**TO DO:**
Given the listing below, write out exactly the lines starting with the line that has "Toggle the sidebar" and going on through the line that has "The height and width of the screenshot is (751, 1568).", both kept.

**INFORMATION:**
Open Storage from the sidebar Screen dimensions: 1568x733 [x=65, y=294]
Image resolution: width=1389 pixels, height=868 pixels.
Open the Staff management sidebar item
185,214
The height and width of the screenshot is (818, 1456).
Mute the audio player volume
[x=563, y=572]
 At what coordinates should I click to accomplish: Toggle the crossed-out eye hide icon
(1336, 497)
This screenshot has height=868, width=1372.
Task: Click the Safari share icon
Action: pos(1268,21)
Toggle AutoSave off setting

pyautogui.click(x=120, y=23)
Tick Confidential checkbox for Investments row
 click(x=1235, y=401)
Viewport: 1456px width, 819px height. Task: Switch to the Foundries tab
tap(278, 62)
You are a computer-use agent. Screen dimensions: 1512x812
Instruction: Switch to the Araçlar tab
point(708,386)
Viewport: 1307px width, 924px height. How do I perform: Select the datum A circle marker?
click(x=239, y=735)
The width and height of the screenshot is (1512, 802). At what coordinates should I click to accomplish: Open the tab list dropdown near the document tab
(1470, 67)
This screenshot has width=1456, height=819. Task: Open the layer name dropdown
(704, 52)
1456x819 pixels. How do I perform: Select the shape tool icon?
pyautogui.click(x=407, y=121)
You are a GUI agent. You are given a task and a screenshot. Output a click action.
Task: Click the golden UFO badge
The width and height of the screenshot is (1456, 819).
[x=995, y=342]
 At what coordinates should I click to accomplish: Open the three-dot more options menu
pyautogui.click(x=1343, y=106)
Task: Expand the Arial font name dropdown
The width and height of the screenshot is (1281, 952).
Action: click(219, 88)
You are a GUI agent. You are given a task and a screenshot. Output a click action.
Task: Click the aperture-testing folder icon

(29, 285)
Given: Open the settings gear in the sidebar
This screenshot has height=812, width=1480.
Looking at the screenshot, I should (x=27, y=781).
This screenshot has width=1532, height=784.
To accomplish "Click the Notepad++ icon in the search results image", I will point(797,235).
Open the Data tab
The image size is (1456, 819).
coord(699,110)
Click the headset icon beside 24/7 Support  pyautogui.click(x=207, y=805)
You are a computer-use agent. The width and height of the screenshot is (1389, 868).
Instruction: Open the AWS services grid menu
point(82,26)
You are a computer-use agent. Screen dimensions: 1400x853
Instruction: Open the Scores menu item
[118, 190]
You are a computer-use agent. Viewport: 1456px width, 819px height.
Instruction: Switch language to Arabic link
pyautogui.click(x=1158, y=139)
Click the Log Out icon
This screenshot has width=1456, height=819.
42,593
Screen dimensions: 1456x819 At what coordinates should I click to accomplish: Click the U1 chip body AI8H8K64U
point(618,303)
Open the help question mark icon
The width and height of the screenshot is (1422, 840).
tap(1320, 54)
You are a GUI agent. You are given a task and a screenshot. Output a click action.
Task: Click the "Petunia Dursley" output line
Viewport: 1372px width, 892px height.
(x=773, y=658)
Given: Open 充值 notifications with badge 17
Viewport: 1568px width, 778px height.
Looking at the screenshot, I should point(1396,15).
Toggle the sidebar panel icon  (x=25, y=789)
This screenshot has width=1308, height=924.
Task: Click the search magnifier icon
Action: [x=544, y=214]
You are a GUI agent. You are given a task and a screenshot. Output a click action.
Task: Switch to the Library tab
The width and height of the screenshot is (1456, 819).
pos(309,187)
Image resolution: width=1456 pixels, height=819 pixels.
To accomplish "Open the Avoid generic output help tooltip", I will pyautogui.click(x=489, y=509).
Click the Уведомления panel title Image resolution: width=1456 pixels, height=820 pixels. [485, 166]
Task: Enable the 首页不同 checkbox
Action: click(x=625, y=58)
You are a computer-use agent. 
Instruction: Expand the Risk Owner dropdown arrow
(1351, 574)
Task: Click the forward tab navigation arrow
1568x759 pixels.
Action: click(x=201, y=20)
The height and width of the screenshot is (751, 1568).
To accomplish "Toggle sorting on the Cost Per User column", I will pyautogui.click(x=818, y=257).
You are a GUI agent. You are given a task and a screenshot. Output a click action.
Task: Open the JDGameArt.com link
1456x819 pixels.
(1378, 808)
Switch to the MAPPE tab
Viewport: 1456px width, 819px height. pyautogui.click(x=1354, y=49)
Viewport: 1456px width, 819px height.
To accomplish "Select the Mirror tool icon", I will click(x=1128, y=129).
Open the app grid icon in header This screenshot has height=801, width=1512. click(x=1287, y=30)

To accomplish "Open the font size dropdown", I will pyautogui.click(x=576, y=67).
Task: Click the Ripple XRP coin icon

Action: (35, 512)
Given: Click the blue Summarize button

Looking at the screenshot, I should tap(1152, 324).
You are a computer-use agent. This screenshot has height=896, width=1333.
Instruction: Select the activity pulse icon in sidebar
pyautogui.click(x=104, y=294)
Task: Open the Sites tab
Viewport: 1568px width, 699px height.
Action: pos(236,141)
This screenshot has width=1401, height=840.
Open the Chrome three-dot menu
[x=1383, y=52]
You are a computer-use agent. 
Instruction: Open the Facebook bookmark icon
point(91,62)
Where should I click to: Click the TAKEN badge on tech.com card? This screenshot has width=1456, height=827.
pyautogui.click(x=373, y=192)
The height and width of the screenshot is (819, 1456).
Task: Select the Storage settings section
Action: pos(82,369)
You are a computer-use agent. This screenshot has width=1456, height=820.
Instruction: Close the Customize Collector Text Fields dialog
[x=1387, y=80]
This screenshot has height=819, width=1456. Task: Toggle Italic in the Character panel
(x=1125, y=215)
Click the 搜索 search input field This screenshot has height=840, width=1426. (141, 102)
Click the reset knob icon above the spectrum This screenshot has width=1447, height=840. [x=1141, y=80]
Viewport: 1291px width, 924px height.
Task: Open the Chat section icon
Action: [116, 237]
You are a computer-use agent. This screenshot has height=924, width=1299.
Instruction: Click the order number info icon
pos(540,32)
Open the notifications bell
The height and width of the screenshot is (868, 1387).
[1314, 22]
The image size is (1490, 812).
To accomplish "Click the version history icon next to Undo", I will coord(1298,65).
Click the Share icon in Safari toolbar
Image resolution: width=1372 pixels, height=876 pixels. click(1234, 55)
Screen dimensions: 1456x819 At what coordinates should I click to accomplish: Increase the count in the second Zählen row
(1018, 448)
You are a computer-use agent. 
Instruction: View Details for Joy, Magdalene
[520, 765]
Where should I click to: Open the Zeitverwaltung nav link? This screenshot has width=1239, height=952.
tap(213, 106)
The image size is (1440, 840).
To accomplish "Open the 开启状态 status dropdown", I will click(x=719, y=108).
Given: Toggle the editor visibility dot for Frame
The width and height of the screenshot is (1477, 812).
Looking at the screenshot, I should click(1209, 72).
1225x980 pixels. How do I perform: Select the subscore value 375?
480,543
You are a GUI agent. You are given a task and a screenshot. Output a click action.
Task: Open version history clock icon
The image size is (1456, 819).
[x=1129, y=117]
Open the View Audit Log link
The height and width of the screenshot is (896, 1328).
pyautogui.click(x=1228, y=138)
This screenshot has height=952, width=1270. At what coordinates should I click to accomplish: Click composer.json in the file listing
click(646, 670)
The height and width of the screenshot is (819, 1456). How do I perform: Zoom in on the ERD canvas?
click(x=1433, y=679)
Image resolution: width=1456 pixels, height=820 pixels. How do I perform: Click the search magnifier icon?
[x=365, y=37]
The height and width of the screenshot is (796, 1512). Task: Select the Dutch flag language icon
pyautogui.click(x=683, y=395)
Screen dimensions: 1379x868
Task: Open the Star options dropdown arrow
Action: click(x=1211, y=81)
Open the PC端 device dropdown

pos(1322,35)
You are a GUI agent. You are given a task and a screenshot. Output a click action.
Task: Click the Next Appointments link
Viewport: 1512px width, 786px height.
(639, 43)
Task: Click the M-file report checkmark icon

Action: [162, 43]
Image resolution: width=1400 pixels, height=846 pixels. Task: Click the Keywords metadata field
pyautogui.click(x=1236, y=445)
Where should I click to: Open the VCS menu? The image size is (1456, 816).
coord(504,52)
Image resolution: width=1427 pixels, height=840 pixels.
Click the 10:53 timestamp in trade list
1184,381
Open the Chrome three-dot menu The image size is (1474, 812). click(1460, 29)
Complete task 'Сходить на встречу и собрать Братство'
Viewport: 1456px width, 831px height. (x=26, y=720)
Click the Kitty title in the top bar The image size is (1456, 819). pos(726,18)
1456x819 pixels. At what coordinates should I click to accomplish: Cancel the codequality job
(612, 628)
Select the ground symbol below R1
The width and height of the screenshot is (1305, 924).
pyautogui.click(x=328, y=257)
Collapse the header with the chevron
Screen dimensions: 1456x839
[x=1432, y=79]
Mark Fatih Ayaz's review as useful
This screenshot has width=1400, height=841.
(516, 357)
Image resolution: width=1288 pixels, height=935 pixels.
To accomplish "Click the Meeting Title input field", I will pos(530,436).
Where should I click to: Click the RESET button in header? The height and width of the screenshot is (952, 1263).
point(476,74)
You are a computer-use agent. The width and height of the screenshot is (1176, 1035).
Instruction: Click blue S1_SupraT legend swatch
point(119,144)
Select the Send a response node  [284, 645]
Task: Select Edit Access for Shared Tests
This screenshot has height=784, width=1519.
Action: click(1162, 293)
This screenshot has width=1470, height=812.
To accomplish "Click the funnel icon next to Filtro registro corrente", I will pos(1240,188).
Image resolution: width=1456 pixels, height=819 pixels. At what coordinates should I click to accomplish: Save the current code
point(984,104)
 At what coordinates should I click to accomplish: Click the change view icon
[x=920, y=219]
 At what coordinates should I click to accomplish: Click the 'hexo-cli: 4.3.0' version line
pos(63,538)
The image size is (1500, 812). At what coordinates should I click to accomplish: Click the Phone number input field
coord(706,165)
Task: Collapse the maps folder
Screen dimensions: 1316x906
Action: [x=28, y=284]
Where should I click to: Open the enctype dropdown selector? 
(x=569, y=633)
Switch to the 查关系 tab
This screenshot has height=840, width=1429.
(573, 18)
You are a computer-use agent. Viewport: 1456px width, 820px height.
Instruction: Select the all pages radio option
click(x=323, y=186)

**ANSWER TO THE PROBLEM:**
Toggle the sidebar panel icon  (x=25, y=789)
This screenshot has width=1308, height=924.
Task: Click the search magnifier icon
Action: [x=544, y=214]
You are a GUI agent. You are given a task and a screenshot. Output a click action.
Task: Switch to the Library tab
The width and height of the screenshot is (1456, 819).
pos(309,187)
Image resolution: width=1456 pixels, height=819 pixels.
To accomplish "Open the Avoid generic output help tooltip", I will pyautogui.click(x=489, y=509).
Click the Уведомления panel title Image resolution: width=1456 pixels, height=820 pixels. [485, 166]
Task: Enable the 首页不同 checkbox
Action: click(x=625, y=58)
You are a computer-use agent. 
Instruction: Expand the Risk Owner dropdown arrow
(1351, 574)
Task: Click the forward tab navigation arrow
1568x759 pixels.
Action: click(x=201, y=20)
The height and width of the screenshot is (751, 1568).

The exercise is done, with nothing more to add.